Statistical Inference

  • Process of making conclusions about a population parameter from a sample.
  • Use of confidence intervals to specify a range of plausible parameter values.

Hypothesis Testing

  • Involves forming a null hypothesis (H0) and an alternative hypothesis (H1 or HA).
  • Null Hypothesis (H0): Assumes no effect or no change.
  • Alternative Hypothesis (H1): Represents the research hypothesis. Can be one-sided (directional) or two-sided (non-directional).

Example 1: Drug Testing

  • Aribulin in Metastatic Bladder Cancer:
    • Null Hypothesis: µ ≤ 30% shrinkage.
    • Alternative Hypothesis: µ > 30% shrinkage (one-sided).

Example 2: Coin Tossing

  • PM510 Students' Coin Flipping Simulation:
    • Null Hypothesis: µ = 6.98 (same as theoretical value).
    • Alternative Hypothesis: µ ≠ 6.98 (two-sided).

Test Statistics and P-values

  • Test Statistic: Summarizes the data for statistical inference.
  • P-value: Measures consistency of observed data with null or alternative hypothesis.
    • Larger p-value: More consistent with null hypothesis.
    • Smaller p-value: More consistent with alternative hypothesis.
  • Decision based on p-value:
    • p ≤ α (significance level): Reject the null.
    • p > α: Do not reject the null.

Decision Errors

  • Type 1 Error (False Positive): Rejecting a true null hypothesis.
  • Type 2 Error (False Negative): Failing to reject a false null hypothesis.
  • Importance of avoiding Type 1 errors in the biomedical field.

Example Scenarios

  • Aribulin and Tumor Shrinkage:
    • Analyzing decisions based on p-values under different scenarios.

Legal System Analogy

  • Null Hypothesis: Accused is innocent.
  • Alternative Hypothesis: Accused is guilty.
  • Type 1 Error: Convicting an innocent person.
  • Type 2 Error: Acquitting a guilty person.
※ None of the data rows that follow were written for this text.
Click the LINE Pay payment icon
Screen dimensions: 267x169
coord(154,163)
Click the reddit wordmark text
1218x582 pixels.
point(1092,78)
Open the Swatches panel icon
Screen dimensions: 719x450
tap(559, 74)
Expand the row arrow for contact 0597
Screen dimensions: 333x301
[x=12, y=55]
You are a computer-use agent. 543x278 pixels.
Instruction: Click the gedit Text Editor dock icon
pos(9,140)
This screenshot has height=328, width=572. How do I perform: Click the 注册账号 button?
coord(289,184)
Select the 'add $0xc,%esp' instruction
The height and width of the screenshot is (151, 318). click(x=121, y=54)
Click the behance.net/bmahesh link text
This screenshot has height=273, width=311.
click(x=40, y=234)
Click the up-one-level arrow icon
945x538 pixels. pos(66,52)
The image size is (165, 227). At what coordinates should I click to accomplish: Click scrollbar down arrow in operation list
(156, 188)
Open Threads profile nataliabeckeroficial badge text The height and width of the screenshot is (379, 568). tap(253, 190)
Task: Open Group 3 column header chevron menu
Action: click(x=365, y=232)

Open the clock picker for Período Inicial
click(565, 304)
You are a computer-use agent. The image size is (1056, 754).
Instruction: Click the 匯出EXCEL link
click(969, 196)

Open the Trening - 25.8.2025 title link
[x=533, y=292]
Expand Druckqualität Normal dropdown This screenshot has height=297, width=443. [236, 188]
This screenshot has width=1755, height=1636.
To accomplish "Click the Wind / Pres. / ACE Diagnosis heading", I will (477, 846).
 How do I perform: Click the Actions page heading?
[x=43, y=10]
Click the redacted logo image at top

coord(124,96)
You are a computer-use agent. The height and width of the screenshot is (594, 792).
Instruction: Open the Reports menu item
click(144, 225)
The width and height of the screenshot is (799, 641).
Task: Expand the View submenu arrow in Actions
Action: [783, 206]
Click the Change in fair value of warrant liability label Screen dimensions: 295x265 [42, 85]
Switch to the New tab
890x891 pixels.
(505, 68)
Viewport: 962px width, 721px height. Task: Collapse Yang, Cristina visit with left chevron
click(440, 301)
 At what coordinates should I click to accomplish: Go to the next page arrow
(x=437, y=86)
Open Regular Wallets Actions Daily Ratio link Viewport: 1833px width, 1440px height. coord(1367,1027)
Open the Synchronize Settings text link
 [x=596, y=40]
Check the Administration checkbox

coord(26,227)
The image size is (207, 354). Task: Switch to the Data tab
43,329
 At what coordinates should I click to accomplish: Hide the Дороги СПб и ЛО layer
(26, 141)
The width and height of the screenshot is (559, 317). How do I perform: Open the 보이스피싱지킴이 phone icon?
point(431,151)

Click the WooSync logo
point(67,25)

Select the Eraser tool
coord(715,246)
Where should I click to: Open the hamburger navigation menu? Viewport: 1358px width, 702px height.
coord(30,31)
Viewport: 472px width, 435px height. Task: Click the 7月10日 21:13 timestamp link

Factors Affecting P-values

  • Sample size and standard deviation impact p-values.
  • The effect size affects statistical significance.

Procedure for Testing Hypotheses

  1. Formulate research question and hypotheses.
  2. Choose significance level (commonly α = 0.05).
  3. Collect data and calculate test statistic and p-value.
  4. Make decisions based on comparison of p-value and α.
  5. Write conclusions based on statistical significance.